START Source document

The rs2511989 variant is a non-coding SNP found in intron six of SERPING1. The rs2511989 A allele and the AA genotype occur less frequently in cases than in controls. This skewed distribution, whereby the (moderately) rarer allele occurs significantly more frequently in controls than in cases, suggests that it exerts some protective effect against macular degeneration—thus, the more commonly encountered G allele represents the risk allele for age-related macular degeneration at this locus.

In the UK patient samples only, we used the AREDS categorisation and applied the Jonckheere-Terpstra test for trend to examine for effects of carrying zero, one, or two alleles at the rs2511989 locus and observed no significant trend across the AREDS grades. However, our sample size was adequate only to detect quite large effects, and was not powered to detect more modest but nevertheless potentially important effects.

To replicate this finding, the rs2511989 SNP was genotyped in an independent US sample of patients with age-related macular degeneration and controls who were recruited from the University of Iowa, using the TaqMan method. We observed a very similar profile of allelic and genotypic counts at the rs2511989 SNP within this distinct sample (table 3). The level of significance was strongest in the UK sample for the allelic comparison (table 3). However, despite smaller numbers in the US sample, results were very similar to those for the UK sample after correction. The observed odds ratios for the AA genotype were very similar between studies, with a slightly narrower confidence interval in the UK samples than in the US samples due to greater sample size (table 3).

END Source document

Task 1: In the passage on SERPING1, where in the gene does the rs2511989 variant lie?
Task 2: Please retype the passage on SERPING1 between "The rs2511989 variant" and "at this locus.", inclusive.

START Dataset

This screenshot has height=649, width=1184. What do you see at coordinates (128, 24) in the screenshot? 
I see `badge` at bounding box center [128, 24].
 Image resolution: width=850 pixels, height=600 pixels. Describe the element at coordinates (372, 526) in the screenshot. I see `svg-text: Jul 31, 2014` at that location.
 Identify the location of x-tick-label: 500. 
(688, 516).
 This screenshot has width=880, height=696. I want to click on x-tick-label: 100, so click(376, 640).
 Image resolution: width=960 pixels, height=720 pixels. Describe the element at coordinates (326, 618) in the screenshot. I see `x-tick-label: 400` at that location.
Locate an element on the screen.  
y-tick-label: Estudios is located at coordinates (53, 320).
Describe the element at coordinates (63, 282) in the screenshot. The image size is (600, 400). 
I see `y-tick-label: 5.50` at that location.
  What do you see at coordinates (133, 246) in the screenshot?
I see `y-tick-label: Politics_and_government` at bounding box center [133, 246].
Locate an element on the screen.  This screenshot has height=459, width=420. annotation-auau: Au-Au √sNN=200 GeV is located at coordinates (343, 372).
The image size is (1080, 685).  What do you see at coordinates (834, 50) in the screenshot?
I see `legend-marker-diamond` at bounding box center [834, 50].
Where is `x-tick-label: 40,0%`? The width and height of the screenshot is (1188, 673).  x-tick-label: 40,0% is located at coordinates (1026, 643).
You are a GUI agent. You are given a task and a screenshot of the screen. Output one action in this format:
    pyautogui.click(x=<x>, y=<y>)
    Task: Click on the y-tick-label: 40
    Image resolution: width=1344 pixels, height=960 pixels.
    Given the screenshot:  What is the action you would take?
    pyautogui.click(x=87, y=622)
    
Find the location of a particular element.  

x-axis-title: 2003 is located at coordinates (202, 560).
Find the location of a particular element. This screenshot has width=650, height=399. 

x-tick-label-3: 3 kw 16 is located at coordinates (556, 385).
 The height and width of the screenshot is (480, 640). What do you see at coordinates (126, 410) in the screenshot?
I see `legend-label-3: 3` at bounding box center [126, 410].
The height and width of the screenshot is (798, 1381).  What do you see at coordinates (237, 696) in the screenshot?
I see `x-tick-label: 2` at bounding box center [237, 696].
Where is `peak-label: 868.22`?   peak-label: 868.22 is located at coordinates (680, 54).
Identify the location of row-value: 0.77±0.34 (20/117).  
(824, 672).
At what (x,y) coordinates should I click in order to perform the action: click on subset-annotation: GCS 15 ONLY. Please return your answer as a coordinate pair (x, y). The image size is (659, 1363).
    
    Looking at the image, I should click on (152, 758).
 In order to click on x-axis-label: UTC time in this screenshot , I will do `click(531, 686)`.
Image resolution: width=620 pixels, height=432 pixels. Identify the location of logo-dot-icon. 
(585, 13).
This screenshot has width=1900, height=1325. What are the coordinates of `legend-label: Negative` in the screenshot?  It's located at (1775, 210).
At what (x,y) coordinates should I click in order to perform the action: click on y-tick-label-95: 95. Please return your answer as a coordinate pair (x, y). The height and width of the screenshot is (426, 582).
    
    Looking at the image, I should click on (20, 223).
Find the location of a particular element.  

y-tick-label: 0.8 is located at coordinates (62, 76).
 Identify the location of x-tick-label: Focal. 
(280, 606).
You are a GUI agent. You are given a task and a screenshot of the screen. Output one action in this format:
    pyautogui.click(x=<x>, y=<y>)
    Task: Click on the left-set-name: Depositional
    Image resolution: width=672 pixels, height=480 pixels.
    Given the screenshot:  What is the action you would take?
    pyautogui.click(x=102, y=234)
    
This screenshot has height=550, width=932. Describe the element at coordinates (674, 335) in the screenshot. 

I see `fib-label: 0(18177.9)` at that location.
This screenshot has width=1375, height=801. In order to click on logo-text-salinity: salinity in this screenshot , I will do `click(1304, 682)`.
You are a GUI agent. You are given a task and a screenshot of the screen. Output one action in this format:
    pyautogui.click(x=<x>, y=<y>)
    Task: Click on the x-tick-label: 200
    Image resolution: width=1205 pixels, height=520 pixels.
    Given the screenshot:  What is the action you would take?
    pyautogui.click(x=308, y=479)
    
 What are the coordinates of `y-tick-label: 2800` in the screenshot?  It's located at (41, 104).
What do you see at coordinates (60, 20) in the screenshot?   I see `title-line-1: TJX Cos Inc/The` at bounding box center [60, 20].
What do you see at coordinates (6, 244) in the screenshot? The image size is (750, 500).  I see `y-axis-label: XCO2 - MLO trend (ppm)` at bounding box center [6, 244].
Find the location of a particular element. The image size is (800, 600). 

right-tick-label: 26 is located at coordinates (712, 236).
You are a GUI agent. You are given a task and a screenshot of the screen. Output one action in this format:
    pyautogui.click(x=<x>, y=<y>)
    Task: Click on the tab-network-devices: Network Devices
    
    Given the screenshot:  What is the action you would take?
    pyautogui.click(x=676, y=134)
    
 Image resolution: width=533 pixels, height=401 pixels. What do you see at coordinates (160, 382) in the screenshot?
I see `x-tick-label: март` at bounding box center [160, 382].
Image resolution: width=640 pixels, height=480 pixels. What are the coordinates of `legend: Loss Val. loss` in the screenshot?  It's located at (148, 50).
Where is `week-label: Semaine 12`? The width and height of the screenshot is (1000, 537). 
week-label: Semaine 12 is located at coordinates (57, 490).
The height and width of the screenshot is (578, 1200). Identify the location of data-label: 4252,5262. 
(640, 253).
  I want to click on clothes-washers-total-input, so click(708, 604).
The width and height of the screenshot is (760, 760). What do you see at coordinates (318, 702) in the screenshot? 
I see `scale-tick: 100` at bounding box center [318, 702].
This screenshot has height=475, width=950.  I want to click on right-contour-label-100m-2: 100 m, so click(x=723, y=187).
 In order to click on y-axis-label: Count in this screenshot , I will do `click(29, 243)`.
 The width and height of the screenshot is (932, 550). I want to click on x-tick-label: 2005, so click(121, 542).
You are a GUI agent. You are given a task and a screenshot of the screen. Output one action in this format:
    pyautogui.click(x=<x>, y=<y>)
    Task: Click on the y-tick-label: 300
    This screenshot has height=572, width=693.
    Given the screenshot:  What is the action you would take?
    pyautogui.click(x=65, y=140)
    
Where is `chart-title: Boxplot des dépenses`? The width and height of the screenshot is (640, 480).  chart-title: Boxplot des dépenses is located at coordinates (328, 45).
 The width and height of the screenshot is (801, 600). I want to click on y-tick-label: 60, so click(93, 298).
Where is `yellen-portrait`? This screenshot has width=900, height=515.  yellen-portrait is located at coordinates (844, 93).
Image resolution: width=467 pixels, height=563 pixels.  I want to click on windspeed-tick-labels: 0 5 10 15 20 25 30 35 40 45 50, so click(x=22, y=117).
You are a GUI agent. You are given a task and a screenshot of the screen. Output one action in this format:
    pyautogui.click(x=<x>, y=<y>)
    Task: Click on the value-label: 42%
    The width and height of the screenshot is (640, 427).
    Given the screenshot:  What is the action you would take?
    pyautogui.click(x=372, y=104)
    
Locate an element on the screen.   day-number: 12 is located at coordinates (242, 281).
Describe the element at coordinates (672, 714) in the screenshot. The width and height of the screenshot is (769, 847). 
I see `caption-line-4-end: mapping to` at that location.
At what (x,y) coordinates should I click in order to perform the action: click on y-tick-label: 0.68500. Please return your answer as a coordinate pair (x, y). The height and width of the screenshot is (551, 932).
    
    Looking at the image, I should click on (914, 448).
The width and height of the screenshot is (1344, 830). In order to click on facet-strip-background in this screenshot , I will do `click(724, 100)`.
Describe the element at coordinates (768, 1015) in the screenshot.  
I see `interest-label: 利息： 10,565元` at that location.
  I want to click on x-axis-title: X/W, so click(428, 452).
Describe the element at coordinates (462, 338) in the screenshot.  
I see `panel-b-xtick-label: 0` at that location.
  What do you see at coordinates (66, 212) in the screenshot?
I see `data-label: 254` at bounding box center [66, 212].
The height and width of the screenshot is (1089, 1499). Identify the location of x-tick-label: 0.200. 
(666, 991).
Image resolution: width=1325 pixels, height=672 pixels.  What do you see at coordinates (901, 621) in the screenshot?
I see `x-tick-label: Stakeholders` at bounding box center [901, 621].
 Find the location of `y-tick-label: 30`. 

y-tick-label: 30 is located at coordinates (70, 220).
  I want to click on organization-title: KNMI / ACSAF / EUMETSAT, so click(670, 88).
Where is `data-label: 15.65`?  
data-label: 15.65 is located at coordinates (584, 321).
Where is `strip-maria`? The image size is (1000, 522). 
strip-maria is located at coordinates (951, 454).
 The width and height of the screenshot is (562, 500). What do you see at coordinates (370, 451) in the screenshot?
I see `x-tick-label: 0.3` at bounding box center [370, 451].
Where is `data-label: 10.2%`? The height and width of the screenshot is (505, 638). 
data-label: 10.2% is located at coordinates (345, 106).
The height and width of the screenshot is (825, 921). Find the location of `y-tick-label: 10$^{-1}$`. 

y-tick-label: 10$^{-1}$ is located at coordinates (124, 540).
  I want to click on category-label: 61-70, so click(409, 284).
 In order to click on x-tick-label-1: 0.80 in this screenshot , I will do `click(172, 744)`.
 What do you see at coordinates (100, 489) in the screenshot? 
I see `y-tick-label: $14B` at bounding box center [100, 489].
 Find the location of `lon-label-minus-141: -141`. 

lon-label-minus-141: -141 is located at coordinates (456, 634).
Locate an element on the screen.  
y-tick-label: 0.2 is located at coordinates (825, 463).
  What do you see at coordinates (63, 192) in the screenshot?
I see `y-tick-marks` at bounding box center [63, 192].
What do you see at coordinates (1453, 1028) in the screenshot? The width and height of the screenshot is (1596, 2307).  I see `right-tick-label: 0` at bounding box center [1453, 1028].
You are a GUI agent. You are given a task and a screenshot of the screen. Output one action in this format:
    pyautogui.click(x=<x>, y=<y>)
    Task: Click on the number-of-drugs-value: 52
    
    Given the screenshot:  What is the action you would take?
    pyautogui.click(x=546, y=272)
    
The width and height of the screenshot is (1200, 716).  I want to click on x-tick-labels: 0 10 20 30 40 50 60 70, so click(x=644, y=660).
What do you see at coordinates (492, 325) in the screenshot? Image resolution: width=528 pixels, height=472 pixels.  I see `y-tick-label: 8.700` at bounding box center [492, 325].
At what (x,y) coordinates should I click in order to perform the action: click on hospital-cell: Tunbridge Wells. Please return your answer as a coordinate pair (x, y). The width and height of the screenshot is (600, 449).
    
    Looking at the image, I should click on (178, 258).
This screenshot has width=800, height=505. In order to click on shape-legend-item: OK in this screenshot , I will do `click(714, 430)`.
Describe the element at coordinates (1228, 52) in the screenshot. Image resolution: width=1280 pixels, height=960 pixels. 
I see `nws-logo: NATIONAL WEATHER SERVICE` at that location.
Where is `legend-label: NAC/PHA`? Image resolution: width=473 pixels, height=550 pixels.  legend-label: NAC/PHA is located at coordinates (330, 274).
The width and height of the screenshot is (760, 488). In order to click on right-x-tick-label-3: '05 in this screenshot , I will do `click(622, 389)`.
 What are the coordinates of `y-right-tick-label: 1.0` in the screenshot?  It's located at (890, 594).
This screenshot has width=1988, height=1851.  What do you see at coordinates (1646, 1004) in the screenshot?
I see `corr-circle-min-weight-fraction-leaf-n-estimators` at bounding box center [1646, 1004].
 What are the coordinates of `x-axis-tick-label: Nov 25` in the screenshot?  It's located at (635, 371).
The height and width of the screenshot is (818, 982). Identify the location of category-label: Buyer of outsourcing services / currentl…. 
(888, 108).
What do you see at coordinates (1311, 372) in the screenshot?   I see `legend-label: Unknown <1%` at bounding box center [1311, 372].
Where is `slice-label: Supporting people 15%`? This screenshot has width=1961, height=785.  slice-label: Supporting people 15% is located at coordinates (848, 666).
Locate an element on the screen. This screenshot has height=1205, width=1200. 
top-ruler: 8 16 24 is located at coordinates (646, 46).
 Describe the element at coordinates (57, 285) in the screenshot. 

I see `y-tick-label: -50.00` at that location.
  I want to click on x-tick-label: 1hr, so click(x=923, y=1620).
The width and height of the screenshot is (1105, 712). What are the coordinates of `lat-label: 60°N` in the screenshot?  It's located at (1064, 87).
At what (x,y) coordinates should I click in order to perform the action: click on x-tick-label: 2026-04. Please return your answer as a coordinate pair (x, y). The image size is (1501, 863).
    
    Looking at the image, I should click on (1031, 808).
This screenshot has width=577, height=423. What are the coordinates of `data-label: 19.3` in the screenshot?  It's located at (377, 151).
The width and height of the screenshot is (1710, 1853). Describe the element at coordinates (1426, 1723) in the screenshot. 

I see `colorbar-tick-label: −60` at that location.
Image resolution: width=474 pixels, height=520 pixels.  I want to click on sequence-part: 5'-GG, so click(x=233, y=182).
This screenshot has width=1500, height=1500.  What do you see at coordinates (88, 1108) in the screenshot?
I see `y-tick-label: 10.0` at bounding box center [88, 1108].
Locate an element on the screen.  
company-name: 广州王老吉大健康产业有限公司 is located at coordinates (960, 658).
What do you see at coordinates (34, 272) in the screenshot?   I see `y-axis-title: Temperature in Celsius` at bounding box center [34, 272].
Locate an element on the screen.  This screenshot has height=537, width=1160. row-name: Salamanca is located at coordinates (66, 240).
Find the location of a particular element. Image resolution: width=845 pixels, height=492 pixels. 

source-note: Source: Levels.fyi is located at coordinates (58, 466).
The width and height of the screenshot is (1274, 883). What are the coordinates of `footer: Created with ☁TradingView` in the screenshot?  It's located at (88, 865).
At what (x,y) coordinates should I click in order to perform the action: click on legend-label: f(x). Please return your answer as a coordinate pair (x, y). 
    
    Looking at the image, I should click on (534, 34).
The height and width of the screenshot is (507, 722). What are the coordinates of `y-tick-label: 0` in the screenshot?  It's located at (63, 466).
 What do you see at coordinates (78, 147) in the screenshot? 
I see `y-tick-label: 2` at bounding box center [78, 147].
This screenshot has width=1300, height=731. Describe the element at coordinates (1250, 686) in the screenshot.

END Dataset

Exercise result 1: In intron six of SERPING1.

Exercise result 2:
The rs2511989 variant is a non-coding SNP found in intron six of SERPING1. The rs2511989 A allele and the AA genotype occur less frequently in cases than in controls. This skewed distribution, whereby the (moderately) rarer allele occurs significantly more frequently in controls than in cases, suggests that it exerts some protective effect against macular degeneration—thus, the more commonly encountered G allele represents the risk allele for age-related macular degeneration at this locus.